As I mentioned in my previous post, Confab is a professional highlight every year. The 2013 edition was no exception.

I always leave with new tools or ideas that I can immediately apply: whether it’s Jonathan Colman’s perspectives on measurement, Jeff Eaton’s tips on working with development teams, or Stephanie Hay’s Mom Test.

Yet I’m equally drawn to a couple of comments that should cause any content wrangler to stop and consider how they approach the people aspects of their work.

“Every pixel has an owner.” (Paul Ford)

Paul’s point is simple and powerful: You may be tackling ineffective or poorly written or unnecessary content across your organization. But every pixel was created by someone who felt it was important, advocated for it, and crafted it.

In other words: Before you tear that content apart, consider the person (or people) behind it. It may not influence how you feel about their (still-lousy) content, but it will undoubtedly make your interactions more healthy and productive.

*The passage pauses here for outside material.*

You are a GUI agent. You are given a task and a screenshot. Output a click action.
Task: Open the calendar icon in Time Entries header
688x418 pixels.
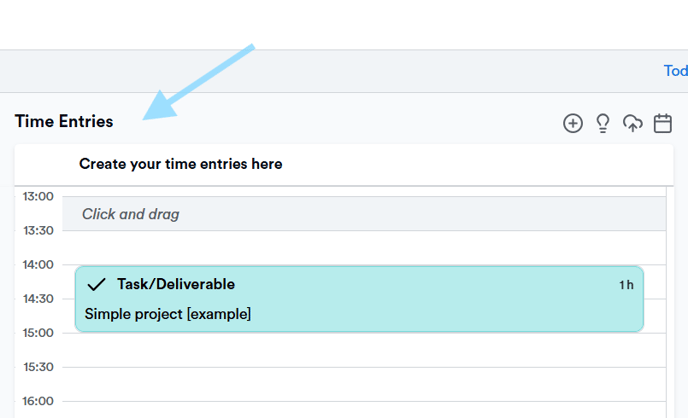[x=663, y=123]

And that leads to the second related Confab quote that continues to resonate:

“If you don’t take an interest in the people who create content, your content will fail.” (Corey Vilhauer)

This isn’t about offering insincere praise, creating forced relationships or writing a better CMS manual. Instead, it means considering what your awesome content strategy means to the folks who will implement it: How it fits into their daily routine. Whether it’s understandable. Whether they feel they’ve influenced it. Whether you “get” their needs, wishes and motivations.

It’s been said many times that content strategy is really about change management. As you attempt to improve content in your organization, never lose sight of the individuals and teams who will ultimately determine its success.